* TASK GOAL
Retype, without pictures, the line holding "Instruction: Select the" and each line below it through the final line.
SOURCE INFORMATION START
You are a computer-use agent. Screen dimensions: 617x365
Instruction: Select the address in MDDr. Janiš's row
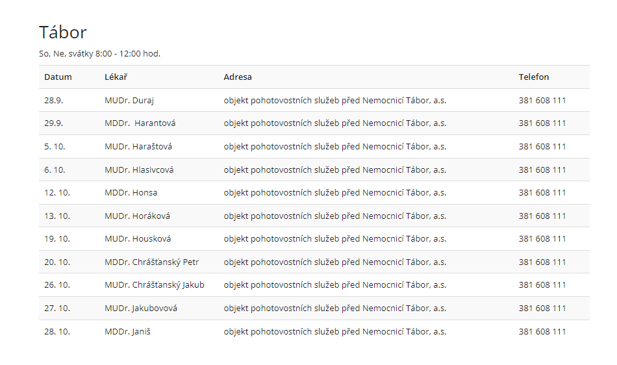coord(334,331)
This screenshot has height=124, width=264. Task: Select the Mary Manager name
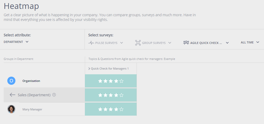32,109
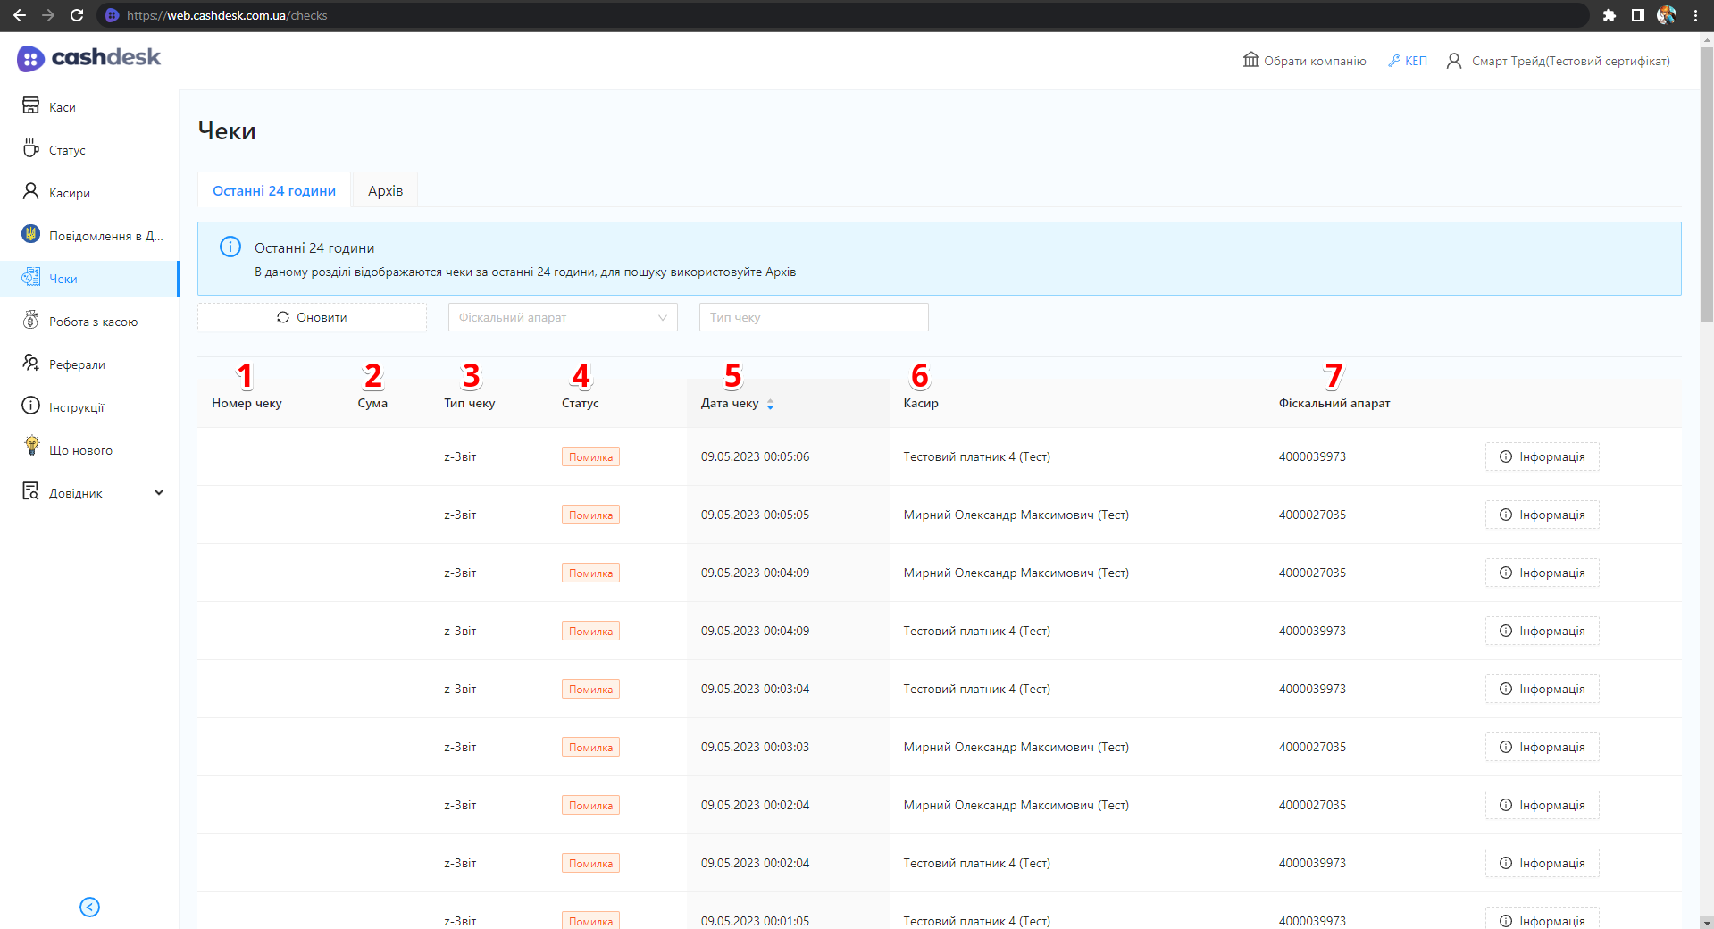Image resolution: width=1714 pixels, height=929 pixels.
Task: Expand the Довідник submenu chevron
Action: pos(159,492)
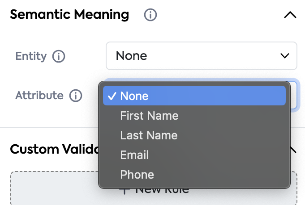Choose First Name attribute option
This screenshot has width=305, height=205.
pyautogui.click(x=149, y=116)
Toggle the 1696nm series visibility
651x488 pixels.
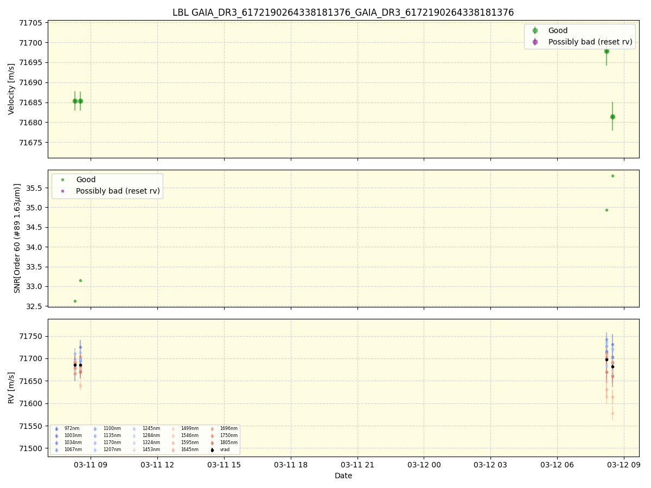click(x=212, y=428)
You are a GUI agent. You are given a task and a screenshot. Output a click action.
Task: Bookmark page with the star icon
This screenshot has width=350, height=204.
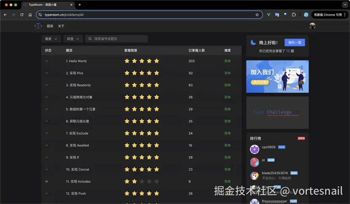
SOURCE INFORMATION END
* REPLY TO THE EXERCISE
Instruction: Select the address in MDDr. Janiš's row
coord(334,331)
This screenshot has height=124, width=264. Task: Select the Mary Manager name
32,109
Image resolution: width=1714 pixels, height=929 pixels.
Task: Expand the Довідник submenu chevron
Action: pos(159,492)
Choose First Name attribute option
This screenshot has width=305, height=205.
pyautogui.click(x=149, y=116)
Toggle the 1696nm series visibility
651x488 pixels.
click(x=212, y=428)
You are a GUI agent. You are given a task and a screenshot. Output a click action.
Task: Bookmark page with the star icon
This screenshot has width=350, height=204.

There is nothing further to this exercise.